“Y sabrás que yo soy Jehová, porque no anduviste en mis estatutos, ni cumpliste mis juicios, sino que hiciste conforme a las ordenanzas de las naciones que te rodean”.

El resultado de lo que les iba a suceder les haría ver que Yahweh no estaba allí para jugar. Sabrían que Él  era  Yahweh. Él era el Dios de su pacto, Aquel que estaba allí, Aquel que controlaba su destino. Pero habían ignorado sus requisitos, no habían andado en sus caminos y en sus estatutos, no habían gobernado con justicia bajo su dirección y de acuerdo con su voluntad.

Más bien, habían optado por acatar los principios, las ideas y las costumbres enseñadas por las naciones de los alrededores, adorando a sus dioses y caminando en sus caminos al mismo tiempo que afirmaban pertenecer a Yahvé. Se habían hundido a su nivel y habían puesto a Yahvé al mismo nivel que los dioses de otras naciones, impotentes, amorales e ineficaces.

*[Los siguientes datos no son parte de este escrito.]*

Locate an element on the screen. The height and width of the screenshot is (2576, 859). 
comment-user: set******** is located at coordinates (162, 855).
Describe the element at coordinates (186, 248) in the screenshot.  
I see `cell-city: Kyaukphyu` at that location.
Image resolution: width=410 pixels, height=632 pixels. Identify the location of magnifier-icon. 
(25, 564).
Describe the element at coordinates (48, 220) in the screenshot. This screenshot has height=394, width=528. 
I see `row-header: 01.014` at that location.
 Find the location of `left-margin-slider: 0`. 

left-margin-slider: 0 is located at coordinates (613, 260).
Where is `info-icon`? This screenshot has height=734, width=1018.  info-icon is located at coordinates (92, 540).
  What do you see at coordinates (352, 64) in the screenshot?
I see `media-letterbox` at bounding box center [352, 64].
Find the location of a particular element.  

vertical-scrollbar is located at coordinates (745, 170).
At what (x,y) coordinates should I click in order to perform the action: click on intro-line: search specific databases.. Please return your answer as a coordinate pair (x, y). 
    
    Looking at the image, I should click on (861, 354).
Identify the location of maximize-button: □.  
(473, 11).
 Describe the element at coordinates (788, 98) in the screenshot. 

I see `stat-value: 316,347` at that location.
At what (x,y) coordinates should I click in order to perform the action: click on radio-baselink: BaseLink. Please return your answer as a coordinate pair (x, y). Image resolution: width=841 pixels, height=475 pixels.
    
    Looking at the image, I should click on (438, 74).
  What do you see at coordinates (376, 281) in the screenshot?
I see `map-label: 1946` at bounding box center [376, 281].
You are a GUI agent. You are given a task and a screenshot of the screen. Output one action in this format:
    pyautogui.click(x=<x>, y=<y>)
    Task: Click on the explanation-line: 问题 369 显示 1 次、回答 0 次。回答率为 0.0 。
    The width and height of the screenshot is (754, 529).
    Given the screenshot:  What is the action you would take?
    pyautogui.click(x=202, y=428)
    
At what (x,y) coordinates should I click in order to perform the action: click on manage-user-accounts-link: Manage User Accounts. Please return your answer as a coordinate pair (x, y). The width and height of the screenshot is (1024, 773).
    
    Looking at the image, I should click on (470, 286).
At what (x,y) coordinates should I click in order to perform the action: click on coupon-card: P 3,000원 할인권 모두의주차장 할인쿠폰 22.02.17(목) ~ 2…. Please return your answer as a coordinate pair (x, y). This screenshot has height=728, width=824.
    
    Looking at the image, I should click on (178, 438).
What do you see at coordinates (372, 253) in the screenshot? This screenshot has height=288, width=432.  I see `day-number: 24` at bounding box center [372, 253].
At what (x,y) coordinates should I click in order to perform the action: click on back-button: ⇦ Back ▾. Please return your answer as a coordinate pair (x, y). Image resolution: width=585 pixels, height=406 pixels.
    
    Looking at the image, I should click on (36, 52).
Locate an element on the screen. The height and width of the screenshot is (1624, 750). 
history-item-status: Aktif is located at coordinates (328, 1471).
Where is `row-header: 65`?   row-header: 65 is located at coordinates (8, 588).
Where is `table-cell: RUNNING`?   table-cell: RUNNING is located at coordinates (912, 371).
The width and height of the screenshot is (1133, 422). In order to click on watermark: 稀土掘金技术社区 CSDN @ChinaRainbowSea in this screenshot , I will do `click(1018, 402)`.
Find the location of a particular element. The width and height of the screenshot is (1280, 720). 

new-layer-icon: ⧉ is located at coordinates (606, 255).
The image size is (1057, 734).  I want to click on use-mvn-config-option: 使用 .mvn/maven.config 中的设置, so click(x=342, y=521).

Ésta fue al final la razón de su juicio certero. Habían abandonado la Instrucción (Torá) de Yahweh, y de hecho si no hubiera sido por este juicio sobre Israel que los obligó a preservarlo, y a reconocer una vez más a Yahweh por lo que Él era, podría haberse perdido para siempre, un enorme pérdida para el mundo más allá de toda descripción. Dios habría tenido que levantar a otro Abraham y comenzar de nuevo.